How important was it to make a band record this time after basically making the first one yourself?
I got really sick and tired of asking me if I was a solo artist. I always took offence to that. I don't fell I have the personality or charisma to become some 'solo artist'. If I wanna see a solo artist, I wanna see Gary Numan or David Bowie. You know, these people are freaks, they're weird. Just to have some average joe guy come out with a guitar, it's like who cares? But also, when we went out and started playing shows. I didn't stand on stage alone with a guitar. There were three other amazing people in the band. So it was a dream come true to be in a band with such talented musicians. So it was the only way we could have done it.

You like being in a band.
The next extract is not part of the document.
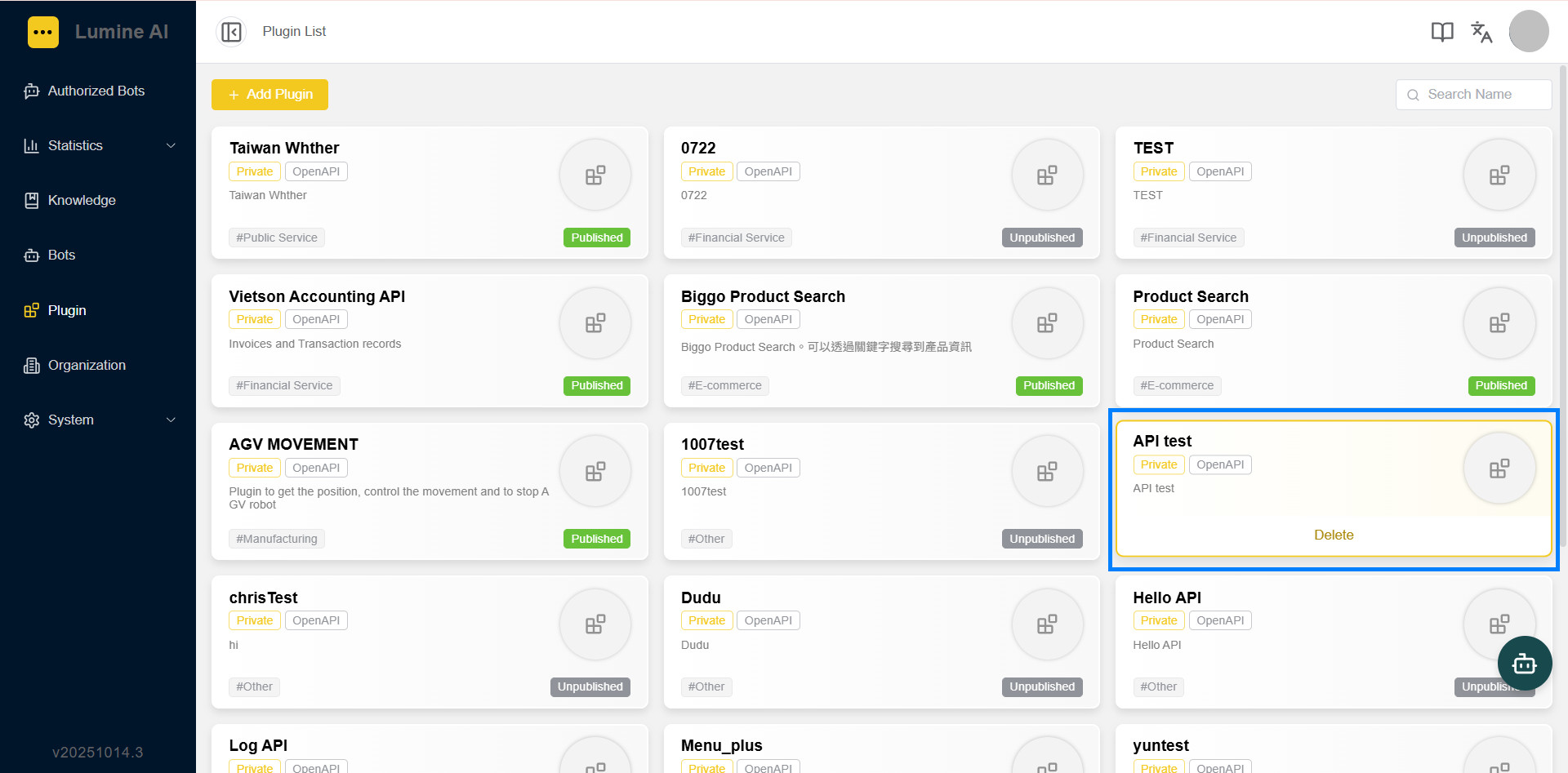1568x773 pixels.
Task: Add a new plugin
Action: click(270, 95)

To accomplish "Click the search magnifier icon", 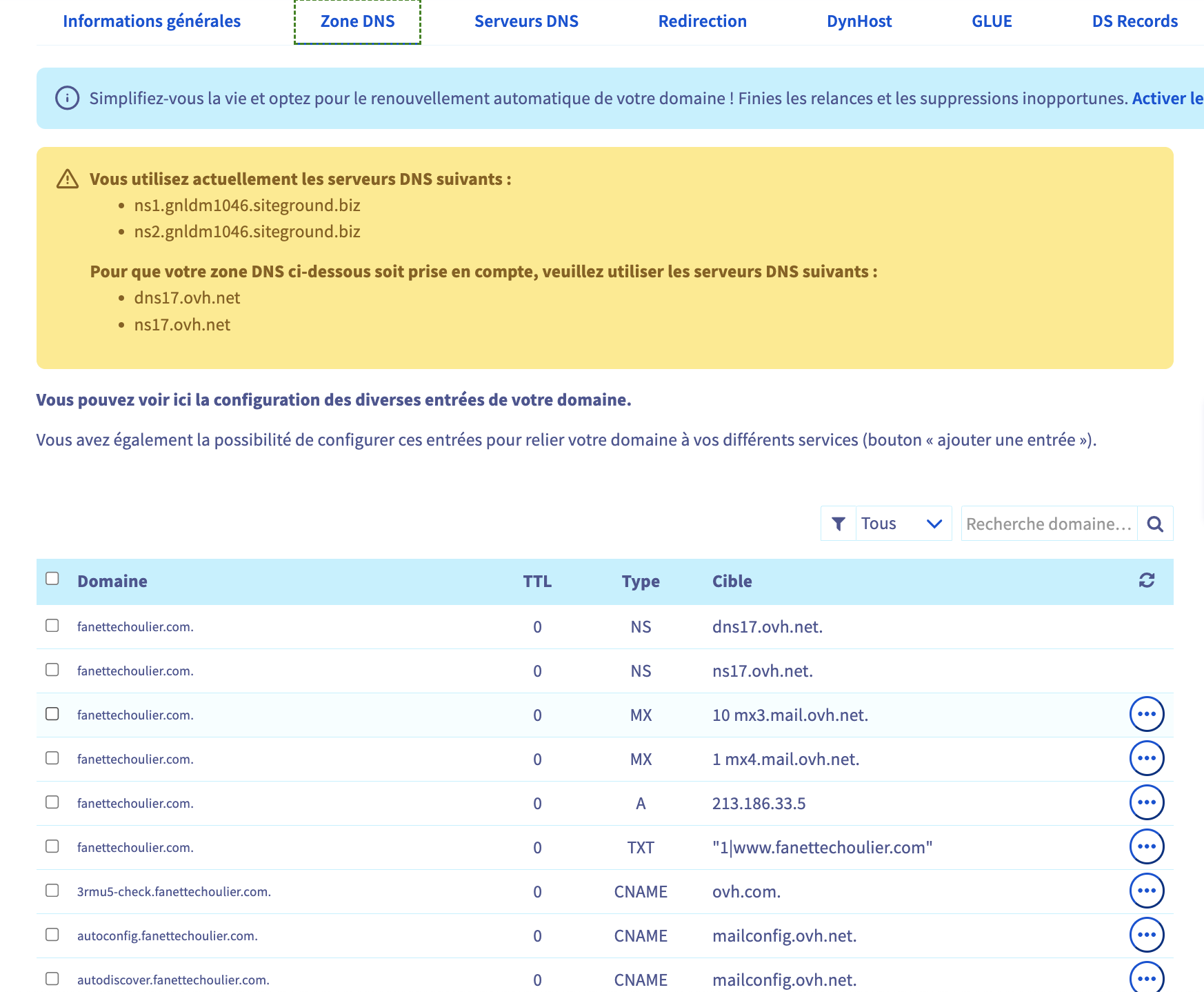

Thats important to you.
Well, yeah. After Nirvana was over, I could've gone and played drums for these people, or those people, or I could've been a... session drummer or something.
  But there's something about being in a band. It's like being in a great relationship. You have these best friends that you get to share something really special with every night. It sounds corny, but it's true. There's something about being in a band, whether it's driving a van to the next city atthree o'clock in the morning, or drinking horrible 7-11 coffee, trying to repair eqipment when you don't know what you're doing, or doing TV shows. I mean, it's all fun. It's just this circus, like an amusement park ride, and you don't wanna get off.

How have you felt about being the main guy in the band, especially in a creative sense? Have you felt any additional pressure or responsibility handling this role?
Not really. See, I don't consider myself the main guy in the band. I'll come up with a verse-chorus-verse idea for a song and then say to everyone, "Is this okay? Should we tyr to elaborate and make this into something cool?" And then everyone throws in their two cents and we all arrange it and we all put it together. So it's a total collaboration.
  See, it's weird, because I do the interview, and because I take on a lot of the responsibility. I feel like I do it for everyone. I'm doing press and promoting this album because I want everyone to be comfortable and happy. I'm probably just the most hyperactive of the band and I can't, like, sit down and do nothing.
  It's strange because throughout the history of rock there's always been this need to put attention on one person in the band. Like there was Jim Morrison but there were the Doors, you know? There's just this need to pluck one person out and put them in the spotlight.

But it's interesting that you say that because you come out of a situation where people thought Nirvana was Kurt Cobain, and you and Krist were just sidemen.
But see - and now I'm contradicting myself - when you're in a band with someone like Kurt, who's and incredible songwriter... I mean, he was different than everyone else. He was very much in his own league or world. And with this band I just feel like we're all kind of, really, the same.

There's a song on the new album called 'My Hero', and you've said it's influenced by Cobain. Is this something you had to wait for some time before dealing with?
Actually, that song's kind of old. It was one of the first songs that we wrote together as a band. But really, the song deals more with the idolatry and hero-worship that people get caught up in. I didn't grow up wanting to be like the guys in KISS - I just thought they were sort of cool. But the people I considered heroes were just sort of ordinary people: You know, really solid, down-to-earth people that I had a lot of respect for. So it really smashes the whole super-hero, rock-hero, sports-hero thing because everybody's a normal human being. That's kind of what it had to do with. And I was referring to many people that I considered heroes throughout my life that are just, like friends: people I spend almost evry day with. Some of these people are my heroes just because I think they're so good!